Congestive heart failure
3.3.9
Three studies reported a history of congestive heart failure. No heterogeneity was observed (I^2^ = 0.0%, p = 0.863), and a fixed-effects model was used. Univariable analysis showed that congestive heart failure significantly increases the risk of AKI after TAVR [OR = 1.42, 95% CI: 1.10–1.83], as presented in Figure 3e.
NYHA class III–IV
3.3.10
Seventeen studies reported preoperative New York Heart Association (NYHA) functional classification as class III–IV. Moderate heterogeneity was observed (I^2^ = 42.5%, p = 0.037), and a fixed-effects model was used. Univariable analysis indicated that NYHA class III–IV is a significant risk factor for AKI following TAVR [OR = 1.41, 95% CI: 1.20–1.66], as shown in Figure 4a.
(a) NYHA class III–IV univariate forest plot; (b) LVEF less than 40% univariate forest plot; (c) postoperative aortic regurgitation more than grade 2 univariate forest plot; (d) preoperative Anemia univariate forest plot; (e) diuretic Use univariate forest plot.
Left ventricular ejection fraction <40%
3.3.11
Five studies reported a left ventricular ejection fraction (LVEF) <40%. Heterogeneity was minimal (I^2^ = 0.9%, p = 0.401), and a fixed-effects model was applied. Univariable analysis showed that LVEF <40% significantly increases the risk of post-TAVR AKI [OR = 1.61, 95% CI: 1.08–2.39], as presented in Figure 4b.
Postoperative aortic regurgitation >grade 2
3.3.12
Five studies reported postoperative aortic regurgitation greater than grade 2. No heterogeneity was observed (I^2^ = 0.0%, p = 0.911), and a fixed-effects model was used.
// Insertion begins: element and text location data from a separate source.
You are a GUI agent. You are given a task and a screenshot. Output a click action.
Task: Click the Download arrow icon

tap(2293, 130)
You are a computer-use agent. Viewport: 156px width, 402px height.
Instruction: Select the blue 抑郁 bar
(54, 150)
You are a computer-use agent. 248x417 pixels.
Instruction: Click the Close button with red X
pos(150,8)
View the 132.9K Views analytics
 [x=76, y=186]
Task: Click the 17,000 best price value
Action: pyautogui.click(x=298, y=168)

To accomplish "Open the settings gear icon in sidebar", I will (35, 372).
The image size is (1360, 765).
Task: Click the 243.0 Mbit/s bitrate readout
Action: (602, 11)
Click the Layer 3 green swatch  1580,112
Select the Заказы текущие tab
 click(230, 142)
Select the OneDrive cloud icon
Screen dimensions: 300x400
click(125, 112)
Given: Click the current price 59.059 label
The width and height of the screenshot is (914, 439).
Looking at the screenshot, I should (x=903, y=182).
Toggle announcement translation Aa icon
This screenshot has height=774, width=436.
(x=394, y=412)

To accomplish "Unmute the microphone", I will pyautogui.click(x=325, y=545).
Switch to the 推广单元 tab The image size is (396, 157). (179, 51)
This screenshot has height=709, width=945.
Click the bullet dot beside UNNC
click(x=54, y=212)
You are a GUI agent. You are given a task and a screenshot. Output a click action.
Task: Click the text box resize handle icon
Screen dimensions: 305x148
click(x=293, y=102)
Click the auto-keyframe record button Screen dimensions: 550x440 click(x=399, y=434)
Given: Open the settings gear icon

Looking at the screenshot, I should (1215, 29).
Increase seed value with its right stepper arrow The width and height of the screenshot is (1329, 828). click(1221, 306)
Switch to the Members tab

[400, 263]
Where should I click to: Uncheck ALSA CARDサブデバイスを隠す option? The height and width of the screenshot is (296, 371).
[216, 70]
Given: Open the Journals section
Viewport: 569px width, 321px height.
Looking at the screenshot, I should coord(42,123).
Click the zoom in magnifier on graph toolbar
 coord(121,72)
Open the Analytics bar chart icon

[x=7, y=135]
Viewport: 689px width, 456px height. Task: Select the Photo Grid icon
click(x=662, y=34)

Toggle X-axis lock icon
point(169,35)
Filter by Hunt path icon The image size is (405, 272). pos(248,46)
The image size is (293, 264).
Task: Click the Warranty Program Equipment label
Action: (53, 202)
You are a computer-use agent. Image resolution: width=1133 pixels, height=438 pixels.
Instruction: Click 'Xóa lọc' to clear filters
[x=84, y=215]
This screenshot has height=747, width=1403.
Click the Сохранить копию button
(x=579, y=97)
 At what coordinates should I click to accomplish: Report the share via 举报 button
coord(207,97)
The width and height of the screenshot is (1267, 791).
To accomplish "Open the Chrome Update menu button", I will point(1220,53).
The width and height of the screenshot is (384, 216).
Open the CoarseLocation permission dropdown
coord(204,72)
Univariable analysis indicated that aortic regurgitation >grade 2 is a significant risk factor for AKI after TAVR [OR = 1.69, 95% CI: 1.19–2.61], as shown in Figure 4c.
Preoperative anemia
3.3.13
Seven studies reported preoperative anemia. Heterogeneity was low (I^2^ = 37.6%, p = 0.142), and a fixed-effects model was applied. Univariable analysis showed that preoperative anemia significantly increases the risk of post-TAVR AKI [OR = 1.34, 95% CI: 1.06–1.70], as presented in Figure 4d.
Diuretic use
3.3.14
Six studies reported the use of diuretics. No heterogeneity was detected (I^2^ = 0.0%, p = 0.725), and a fixed-effects model was applied. Univariable analysis indicated that diuretic use is a significant risk factor for AKI after TAVR [OR = 1.36, 95% CI: 1.01–1.82], as shown in Figure 4e.
Transapical access
3.3.15
Thirteen studies reported the use of transapical access. Moderate heterogeneity was present (I^2^ = 44.1%, p = 0.044), and a fixed-effects model was used. Univariable analysis showed that transapical access significantly increases the risk of AKI following TAVR [OR = 1.77, 95% CI: 1.49–2.10], as presented in Figure 5a.
(a) Transapical access univariate forest plot; (b) transaortic access univariate forest plot; (c) general anesthesia univariate forest plot; (d) intraoperative rapid pacing univariate forest plot; (e) vascular complications univariate forest plot.
Transaortic access
3.3.16
Five studies reported the use of transaortic access. Heterogeneity was low (I^2^ = 37.9%, p = 0.169), and a fixed-effects model was applied. Univariable analysis indicated that transaortic access is a significant risk factor for AKI after TAVR [OR = 1.79, 95% CI: 1.08–2.97], as shown in Figure 5b.
General anesthesia
3.3.17
Four studies reported the use of general anesthesia. No heterogeneity was observed (I^2^ = 0.0%, p = 0.898), and a fixed-effects model was used. Univariable analysis demonstrated that general anesthesia significantly increases the risk of AKI following TAVR [OR = 2.15, 95% CI: 1.41–3.28], as presented in Figure 5c.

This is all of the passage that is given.